Boko Haram : les origines du Mal
sélectionné en compétition officielle au PRIX EUROPA Berlin 2016

Un documentaire de Xavier Muntz
Mardi 28 juin 2016 dans Arte Thema à 22h55

Une enquête exclusive et glaçante sur les origines du groupe terroriste islamiste et sa sanglante dérive, nourrie par les exactions de l’armée.

Le 14 avril 2014, près de 250 lycéennes étaient kidnappées par le groupe Boko Haram à Chibok, dans le nord-est du Nigéria. Cette action spectaculaire signait l’acte de naissance médiatique international d’une secte islamiste implantée depuis plus de dix ans dans la région. Peu après, son leader, Aboubakar Shekau, proclamait son ralliement au drapeau noir de l’organisation État islamique.

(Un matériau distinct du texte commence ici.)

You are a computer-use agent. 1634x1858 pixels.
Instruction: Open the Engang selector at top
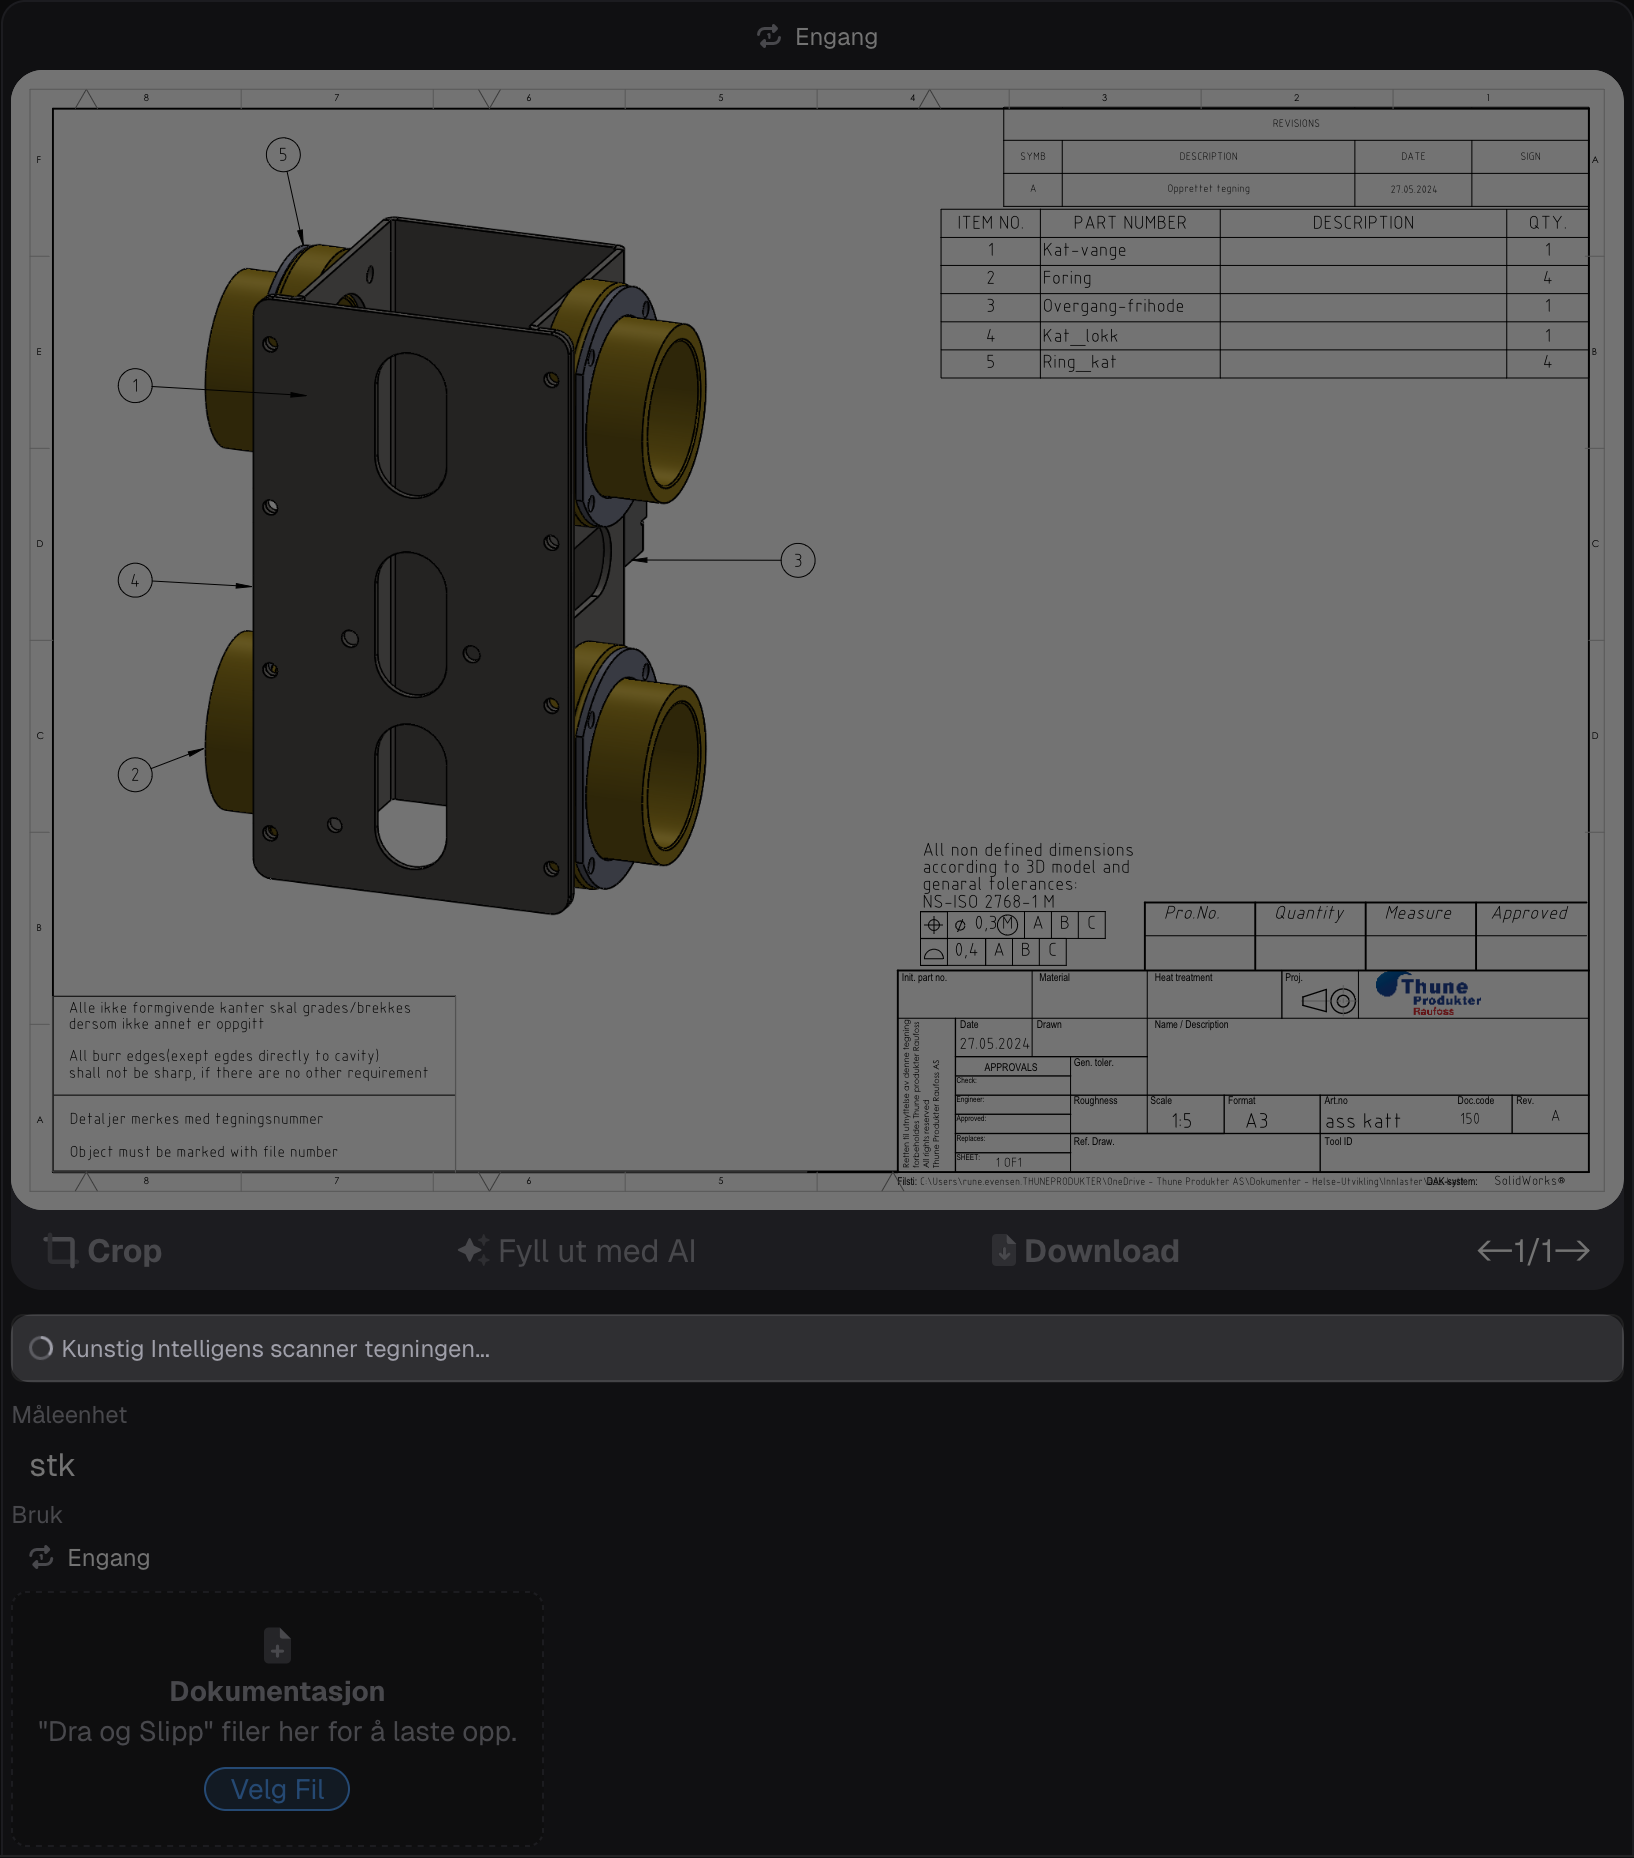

Auteur d’un documentaire très remarqué sur la lutte des Peshmergas kurdes contre Daech, le reporter de guerre et réalisateur Xavier Muntz a enquêté dans la région meurtrie qui a vu naître le groupe, en 2002, pour comprendre les raisons de son ultraviolence. Des centaines d’enlèvements, des dizaines de milliers d’assassinats, des dizaines d’attentats-suicide, des centaines de villages rasés non seulement dans le nord-est du Nigéria, mais aussi, désormais, au Cameroun, au Tchad, au Niger… : une sauvagerie que le géant nigérian, pourtant désormais soutenu par ses voisins, peine toujours à endiguer.

Radiographie d’un conflit
En croisant les témoignages de civils rescapés des attaques, de responsables communautaires, d’observateurs locaux et internationaux, ce film décrypte la vertigineuse ascension de ce qui n’était au départ qu’une secte islamiste soutenue par de nombreux musulmans de la région, sous l’égide d’un leader charismatique, Mohamed Yusuf. D’abord défendu à des fins électoralistes par le pouvoir régional, puis harcelé par les autorités, celui-ci sera sommairement exécuté par l’armée lors d’une féroce opération militaire de répression, en 2009, qui loin de vaincre Boko Haram, signe son entrée dans une guerre sans merci. Cette passionnante radiographie d’un conflit aussi médiatisé que méconnu met en évidence, outre les exactions de Boko Haram, la responsabilité écrasante de l’armée nigériane, dans un conflit sanguinaire qui a causé quelques 32 000 morts chez les civils.